D’une manière générale, cette régulation ne paraît adaptée que si elle est ancrée dans une politique globale et intégrée, fondée notamment sur une exemplarité managériale et la mise en œuvre d’actions de sensibilisation individuelle et collective des salariés sur les bonnes pratiques d’« hygiène numérique » (entendue ici en termes de santé et pas de sécurité des systèmes d’information), avec par exemple des chartes de bonne utilisation des messageries de manière à limiter les phénomènes de « pollution » numérique.

En lien avec la RSE, cela peut même aller jusqu’à une sensibilisation des clients, usagers ou fournisseurs. Certaines entreprises ont même choisi de changer d’approche SAV, par exemple en remplaçant l’assistance téléphonique –source de RPS- par une assistance dématérialisée via internet (chat en ligne). La digitalisation de la relation client peut ainsi être à la fois source de progrès social et de performance du service économique.

En recentrant la négociation collective sur une logique de dialogue social plus stratégique, la loi Rebsamen du 17 août 2015 a ouvert une nouvelle dynamique, appelée à s’amplifier notamment dans les PME/TPE, car le « virage numérique » mérite d’être placé au cœur de la stratégie de toutes les entreprises.

Il est regrettable que le numérique soit perçu –comme l’illustre la question du droit à la déconnexion- comme un facteur de risques uniquement sous un angle négatif, alors qu’il s’agit d’une formidable opportunité pour les entreprises françaises et leurs salariés.

Si l’on change de point de vue, l’Etat doit accompagner les entreprises dans cette mutation et il devrait être de la responsabilité des pouvoirs publics d’avoir une vision stratégique de long terme mieux affirmée, laquelle impliquerait notamment d’adapter fondamentalement le droit du travail à la digitalisation du travail.

Combien de concepts issus de l’ère post-industrielle paraissent aujourd’hui dans bien des métiers en total décalage avec la réalité du travail et même des attentes des salariés en termes de mobilité ou de flexibilité d’organisation privée/ professionnelle ?

Pour l’instant, force est de constater que le numérique n’irrigue que très faiblement le droit du travail alors qu’il fournit de réelles opportunités de simplification (ex : possibilité nouvelle de recours aux visioconférences pour les réunions d’IRP ; dématérialisation de la base de données économiques et sociales ; etc.).

Il serait utile de réfléchir à intégrer tout ce que le numérique peut apporter de positif en termes d’améliorations sur le plan notamment de l’innovation, des conditions de travail, tout en instituant bien sûr des garde-fous (prévention des risques, conditions de contrôle de l’activité des salariés, big data, etc.).

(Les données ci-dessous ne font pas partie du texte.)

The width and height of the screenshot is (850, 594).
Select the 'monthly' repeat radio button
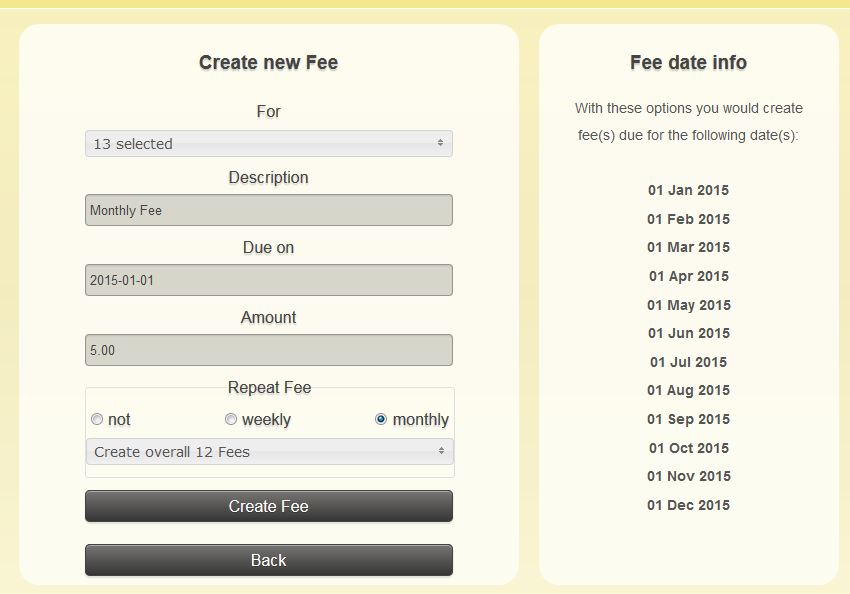pyautogui.click(x=381, y=419)
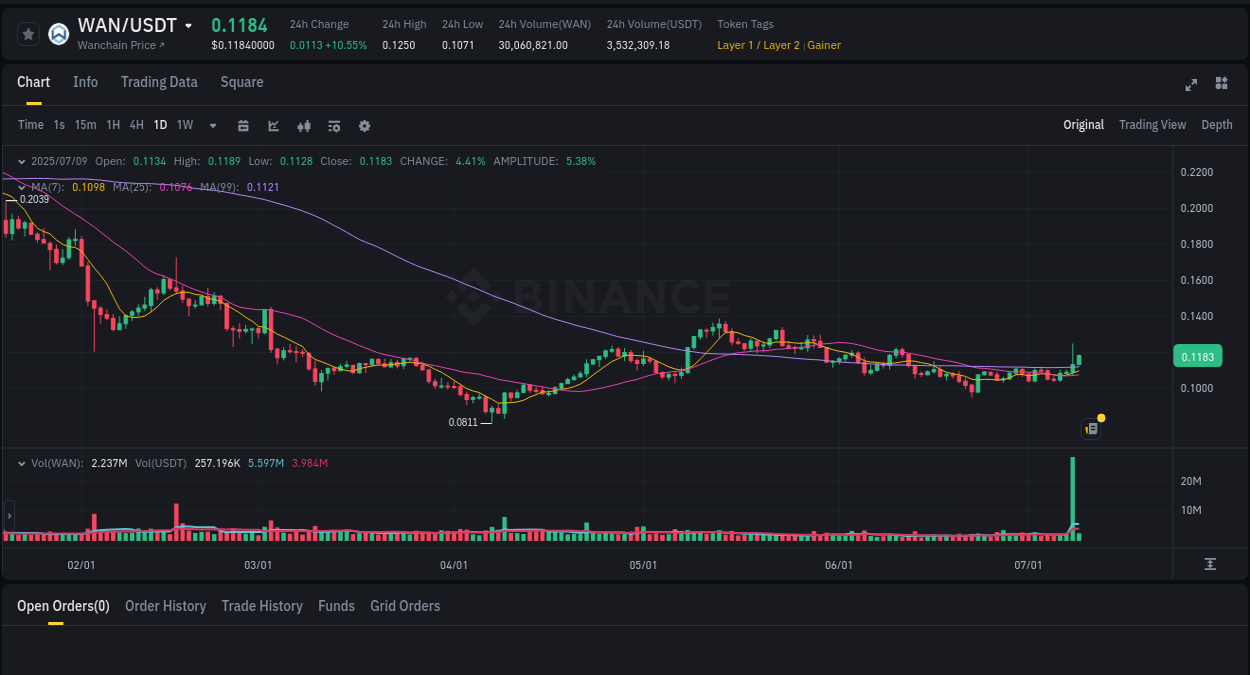
Task: Collapse the volume panel chevron
Action: (22, 462)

L’« épaisseur » du Code du travail semble être un faux débat ; mieux vaudrait s’intéresser aux moyens d’adapter celui-ci de manière structurante au nouveau contexte économique afin de permettre à nos entreprises d’être plus robustes et de préserver leurs emplois.

Au niveau des entreprises, l’enjeu principal est d’accompagner le changement, ce qui doit s’inscrire dans une réflexion sur la mutation de l’activité, des marchés et des process.

Si le digital amène à faire évoluer le travail, il ne remplacera jamais les hommes qui sont la première ressource de l’entreprise. Le travail et le digital sont bien au cœur de la stratégie de l’entreprise, le droit du travail doit d’adapter pour les faire converger.